Sábado por la tarde. Casi siempre es sábado. Una rutina más entre miles de rutinas.
Las góndolas esperan repletas, alineadas, formando pasillos temáticos que huelen distinto.
La mujer entra arrastrando la puerta vaivén que dejará a su alma fuera.
No hay lista.
Los mecanismos repetitivos para los que está preparada, la hacen prescindir de una lista. Repetitivos y mecánicos. Así son los pasos y los movimientos.
Ve gente y en realidad no ve a nadie. Escucha murmullos de charlas ajenas, risas lejanas pertenecientes a otras felicidades. Parejas prontas a llenar alacenas, niños embadurnados con confites de colores, una viejita apoyada en el carrito de compras, un señor que se queja de los precios, un tomate que se cae y de pronto ella que se encuentra reflejada en el espejo que cubre la sección de la verdulería.

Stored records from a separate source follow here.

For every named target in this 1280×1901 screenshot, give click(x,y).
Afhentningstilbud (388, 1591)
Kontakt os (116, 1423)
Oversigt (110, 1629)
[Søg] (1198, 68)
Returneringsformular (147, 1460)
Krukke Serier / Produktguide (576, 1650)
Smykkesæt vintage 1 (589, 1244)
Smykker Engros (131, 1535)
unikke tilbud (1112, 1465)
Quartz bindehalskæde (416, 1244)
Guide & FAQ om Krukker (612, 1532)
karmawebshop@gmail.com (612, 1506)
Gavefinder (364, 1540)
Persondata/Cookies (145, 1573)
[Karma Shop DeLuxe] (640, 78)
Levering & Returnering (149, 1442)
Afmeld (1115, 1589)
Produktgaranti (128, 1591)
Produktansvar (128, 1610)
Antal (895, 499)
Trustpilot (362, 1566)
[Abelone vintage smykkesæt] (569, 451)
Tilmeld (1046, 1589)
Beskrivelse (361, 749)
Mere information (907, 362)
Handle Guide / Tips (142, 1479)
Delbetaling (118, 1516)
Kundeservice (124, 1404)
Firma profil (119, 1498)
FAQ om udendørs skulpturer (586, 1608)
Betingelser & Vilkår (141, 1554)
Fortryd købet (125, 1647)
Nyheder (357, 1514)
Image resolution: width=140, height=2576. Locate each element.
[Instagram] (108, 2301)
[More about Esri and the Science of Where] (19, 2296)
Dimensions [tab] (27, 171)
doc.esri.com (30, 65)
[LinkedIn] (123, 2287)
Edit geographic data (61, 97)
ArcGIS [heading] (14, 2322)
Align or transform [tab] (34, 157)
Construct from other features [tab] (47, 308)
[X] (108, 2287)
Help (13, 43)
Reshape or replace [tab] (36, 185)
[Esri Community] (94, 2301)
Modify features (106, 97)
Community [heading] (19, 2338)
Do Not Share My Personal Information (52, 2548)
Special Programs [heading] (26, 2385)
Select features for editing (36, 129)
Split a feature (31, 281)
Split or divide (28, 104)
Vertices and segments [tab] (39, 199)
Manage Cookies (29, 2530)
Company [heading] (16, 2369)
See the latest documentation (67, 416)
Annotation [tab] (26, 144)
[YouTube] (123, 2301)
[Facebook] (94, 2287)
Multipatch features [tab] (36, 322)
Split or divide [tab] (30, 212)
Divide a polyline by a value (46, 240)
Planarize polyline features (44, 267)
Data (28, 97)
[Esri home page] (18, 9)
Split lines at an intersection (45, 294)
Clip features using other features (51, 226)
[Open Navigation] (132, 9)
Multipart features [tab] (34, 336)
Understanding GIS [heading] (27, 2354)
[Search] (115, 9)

La imagen le devuelve unos ojos café profundo y húmedos, recostados sobre aureolas oscuras y perfectamente redondeadas, que completan las sombras de un rostro sin expresión.
Esta –la imagen-, intenta decirle algo pero sólo emite un sonido gutural y ahogado.
Ella –la mujer-, casi suplica que se calle, mientras una lágrima escapa de su ojo izquierdo y se lanza hacia el mentón pasando por la mejilla.
Todos los mecanismos de defensa y los escondites tan bien atesorados durante la semana, se volvieron obsoletos en el mismo instante en que el alma, abandonada adrede detrás de la puerta vaivén del mercado, se colaba para fugarse a la verdulería y hacerle una jugarreta la mujer adormecida.
Ese sábado se repitió durante muchas semanas.
Un encuentro obligado, un reflejo ríspido, un choque, un breve despertar.
Un ritual, en donde el rímel no alcanzaba a esconder la tristeza insondable de la pupila que habitaba el ojo izquierdo.